■ Exercise description ■
In the listing below, lines with the string "tweet" are to be counted; the number is the entire reply.

■ Source data ■
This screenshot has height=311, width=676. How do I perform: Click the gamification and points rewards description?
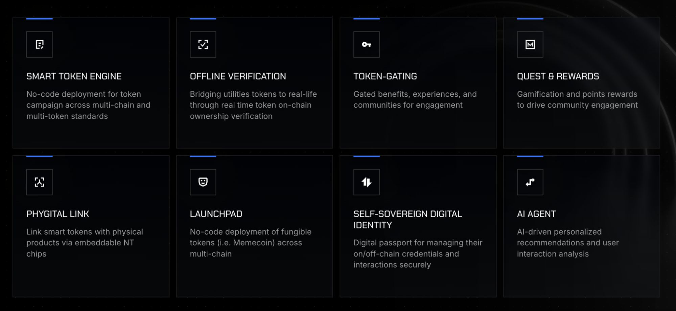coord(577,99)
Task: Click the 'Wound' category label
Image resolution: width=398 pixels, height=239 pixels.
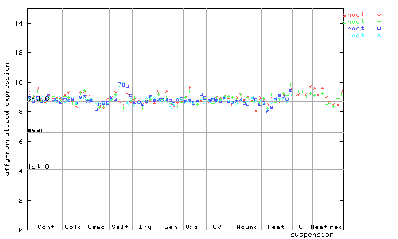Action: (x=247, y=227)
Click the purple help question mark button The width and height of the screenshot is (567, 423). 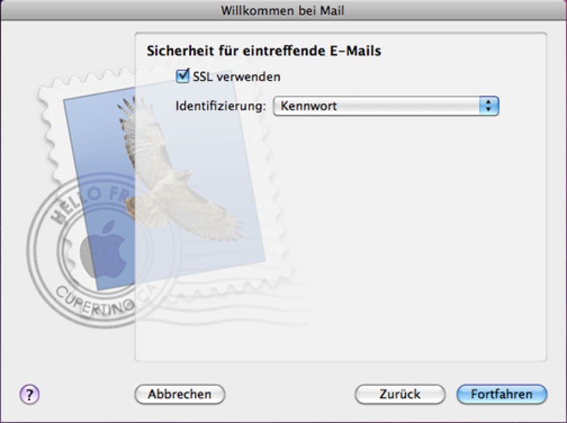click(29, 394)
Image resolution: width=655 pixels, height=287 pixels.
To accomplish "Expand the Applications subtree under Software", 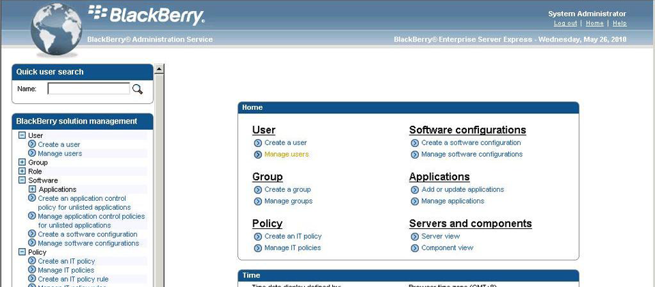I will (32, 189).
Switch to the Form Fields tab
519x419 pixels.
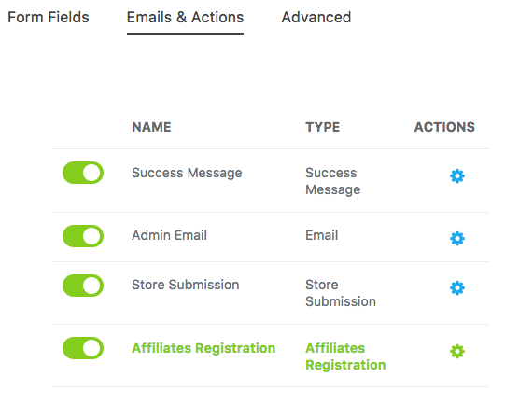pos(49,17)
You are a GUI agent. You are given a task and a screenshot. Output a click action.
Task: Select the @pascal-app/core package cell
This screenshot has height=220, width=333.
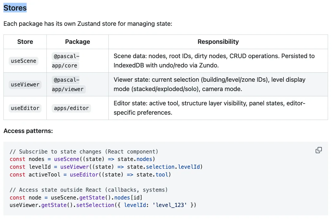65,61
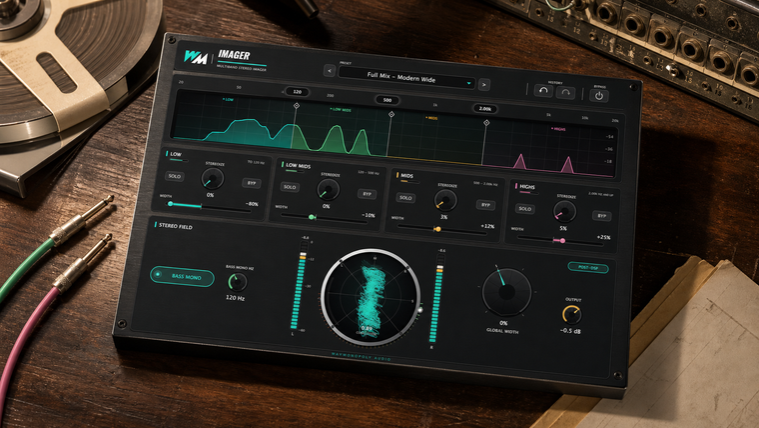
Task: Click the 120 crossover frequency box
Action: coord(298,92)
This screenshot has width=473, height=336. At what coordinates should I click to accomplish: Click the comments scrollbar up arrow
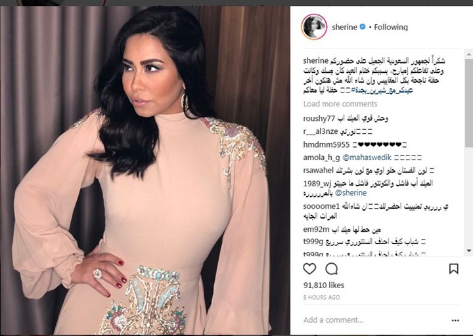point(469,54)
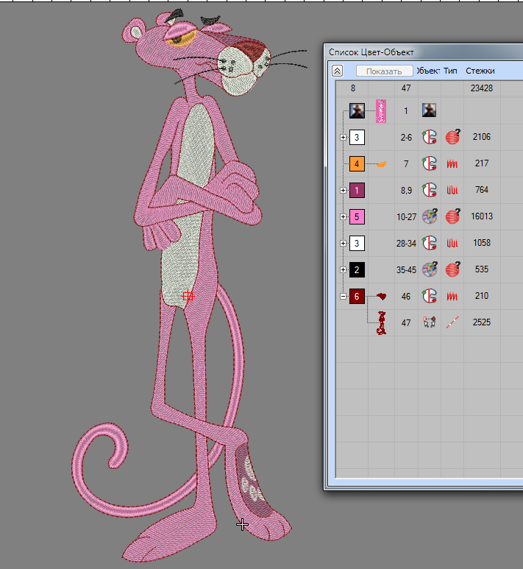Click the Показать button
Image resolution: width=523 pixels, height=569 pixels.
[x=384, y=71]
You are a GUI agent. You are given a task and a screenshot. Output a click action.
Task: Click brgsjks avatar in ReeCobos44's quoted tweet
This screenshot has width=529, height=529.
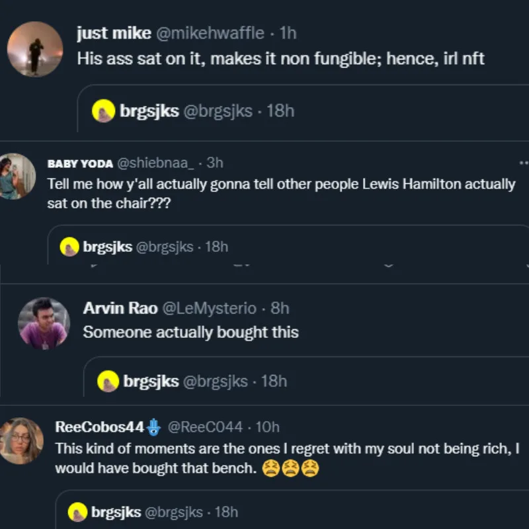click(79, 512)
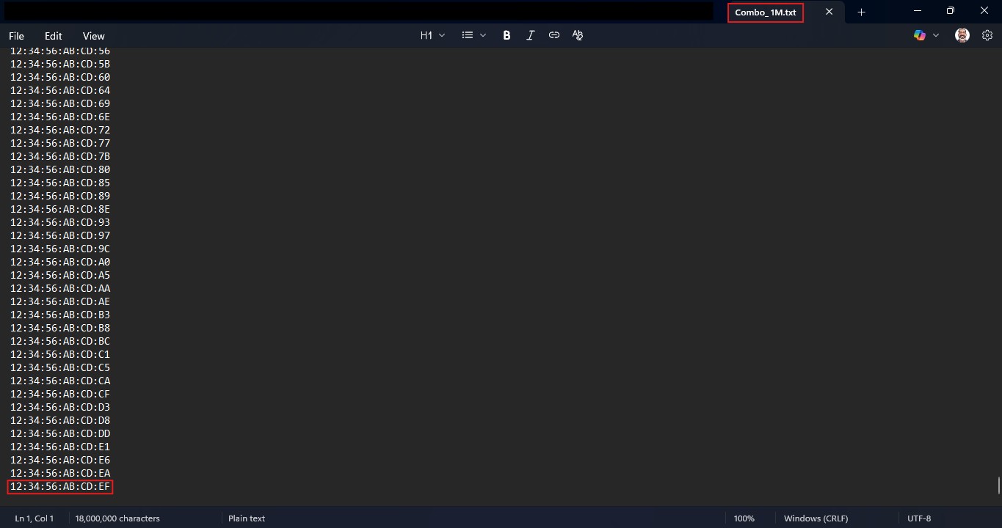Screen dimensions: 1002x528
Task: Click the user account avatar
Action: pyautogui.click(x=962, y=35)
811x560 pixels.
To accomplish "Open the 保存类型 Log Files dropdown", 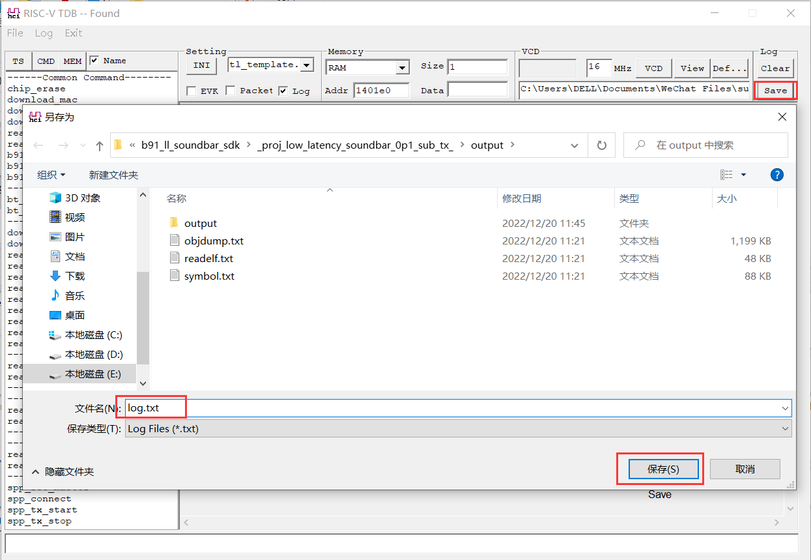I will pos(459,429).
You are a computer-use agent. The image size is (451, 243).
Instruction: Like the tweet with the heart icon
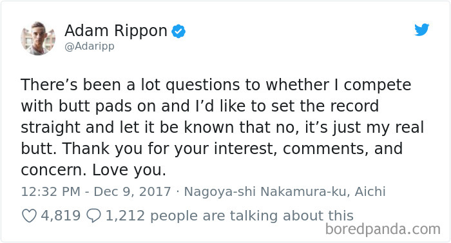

...

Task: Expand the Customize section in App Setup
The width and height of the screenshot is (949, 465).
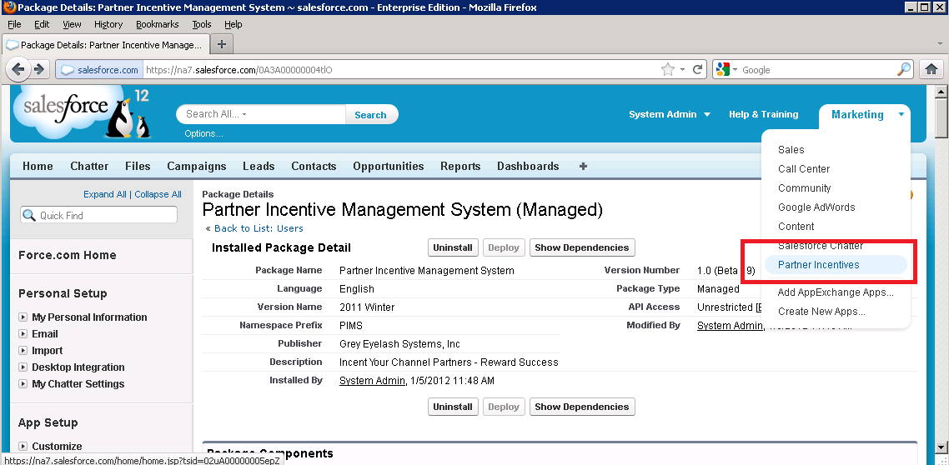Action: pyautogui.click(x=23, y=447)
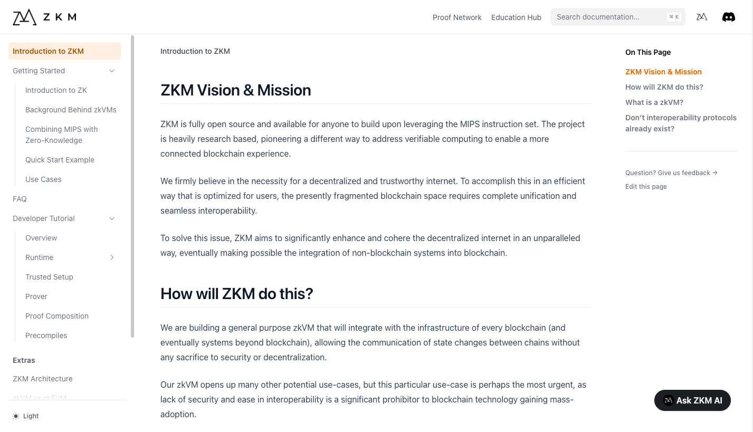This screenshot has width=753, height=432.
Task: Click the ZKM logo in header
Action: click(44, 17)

* * *

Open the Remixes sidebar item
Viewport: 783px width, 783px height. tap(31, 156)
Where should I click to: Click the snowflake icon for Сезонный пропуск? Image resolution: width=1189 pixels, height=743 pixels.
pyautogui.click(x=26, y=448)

■ Exercise result ■
2